What’s Lurking In Your Backyard? – #15 Rainbow Lorikeet

This series looks at the variety of fauna that may be found in the suburban backyard or local reserve and the diversity may be surprising to some people. The obvious fauna are the vast array of birds that are readily seen by day and some by night, but there are numerous species that are nocturnal. Some of these nocturnal species people are familiar with as they tramp across the roof at night with what sounds like hobnail boots on, or they hear fighting in the backyard over food and territory. Others are cryptic and may only be seen infrequently when they enter the house for warmth and shelter. Each week I will highlight a different species that may be found in and around Melbourne’s backyards, parks and reserves, some may be familiar others less so.

#15 Rainbow Lorikeet
(Trichoglossus haematodus)

These very colourful and raucous birds are frequent visitors to our place where they will often fly in sometimes in flocks of 10’s of birds to feast on the nectar from the flowering gums around the property. In the photo below this bird is getting the nectar from one of the eucalypt trees that flower outside my office window. It also shows that the use of selected native plants and shrubs are a good way to attract birds to the garden. Not only does this tree have Rainbow Lorikeets visiting it but also several species of honeyeater, including the New Holland Honeyeater mentioned last week, and a range of parrots and smaller birds that utilise the seeds and insects that inhabit the tree.

The Rainbow Lorikeet however must be one of the most colourful of our parrot species. As their names suggest it is a rainbow of colour with its blue head and belly, its green back, wings and tail, its yellow and orange breast all topped off with a red beak. Its colour is almost as loud as its raucous call which can be almost deafening in the often large flocks that can invade trees well laden with their favorite foods of nectar and fruits, although it will also eat seeds and insects. The tongue of the Rainbow Lorikeet is also modified to enable it to extract nectar from the flowers of plants it visits.

Like many other parrot species it nests in the hollows of trees were it will chew the soft decaying wood to use as a nesting material. Both male and female will aid in the making of the nest and the eventual feeding of the young however the female is left to incubate the eggs.

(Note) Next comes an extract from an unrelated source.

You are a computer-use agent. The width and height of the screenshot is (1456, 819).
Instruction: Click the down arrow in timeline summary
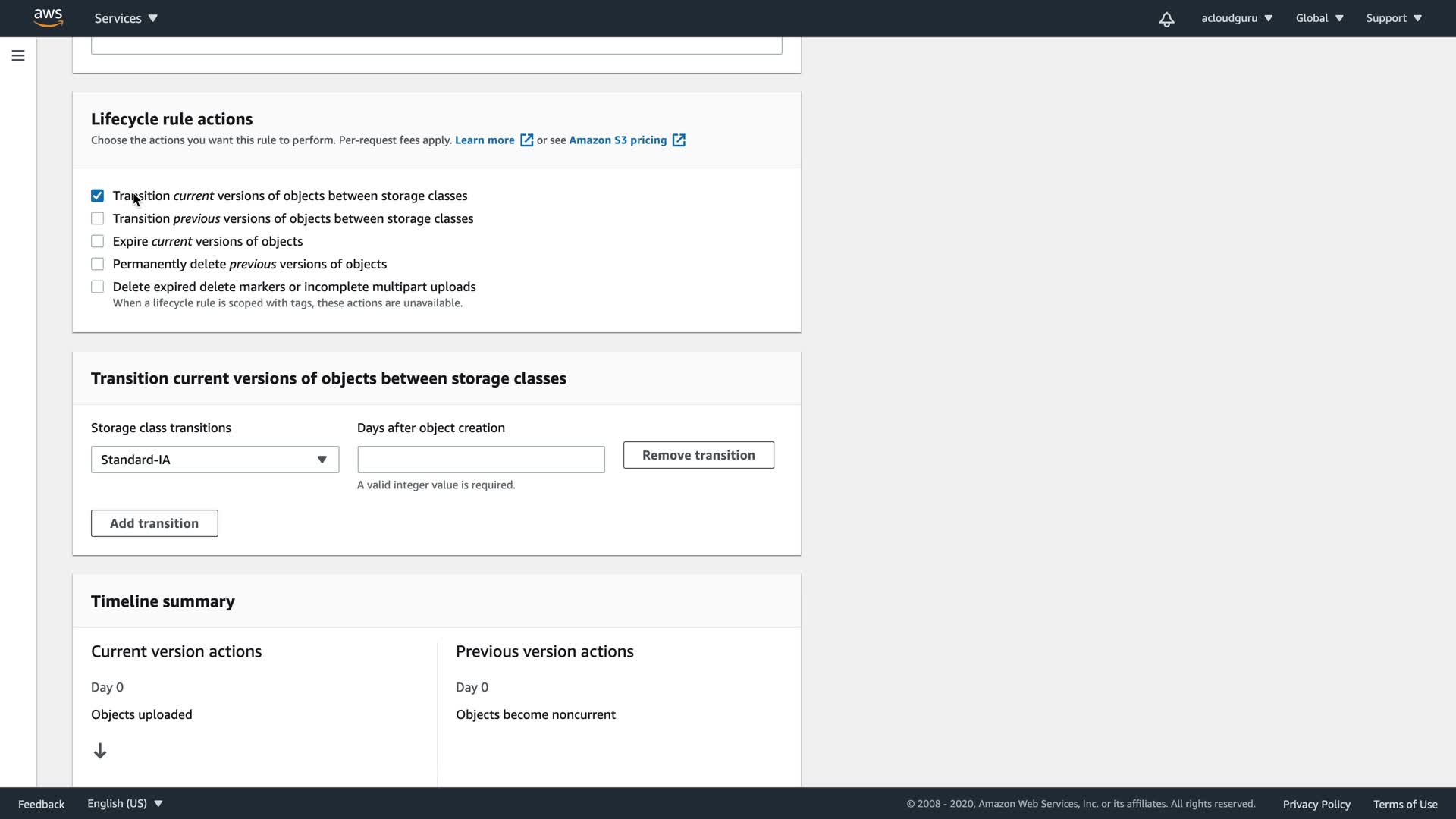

The slow decline in suitable tree hollows from tree removal for what ever reason and the completion for hollows by exotic bird species such as the Indian Mynah, will impact on parrots species ability to survive longer term. Protection of hollow bearing trees is essential in the landscape if these and other Australian wildlife is to survive.

Rainbow Lorikeets can be found along the coast of Australia from the far north to Adelaide. There is a population in Perth, which is believed to have resulted from aviary releases. They utilise a range of forest types depending on food availability and have benefited from the increased availability of food in the urban environment with the planting flowering and fruiting trees and shrubs.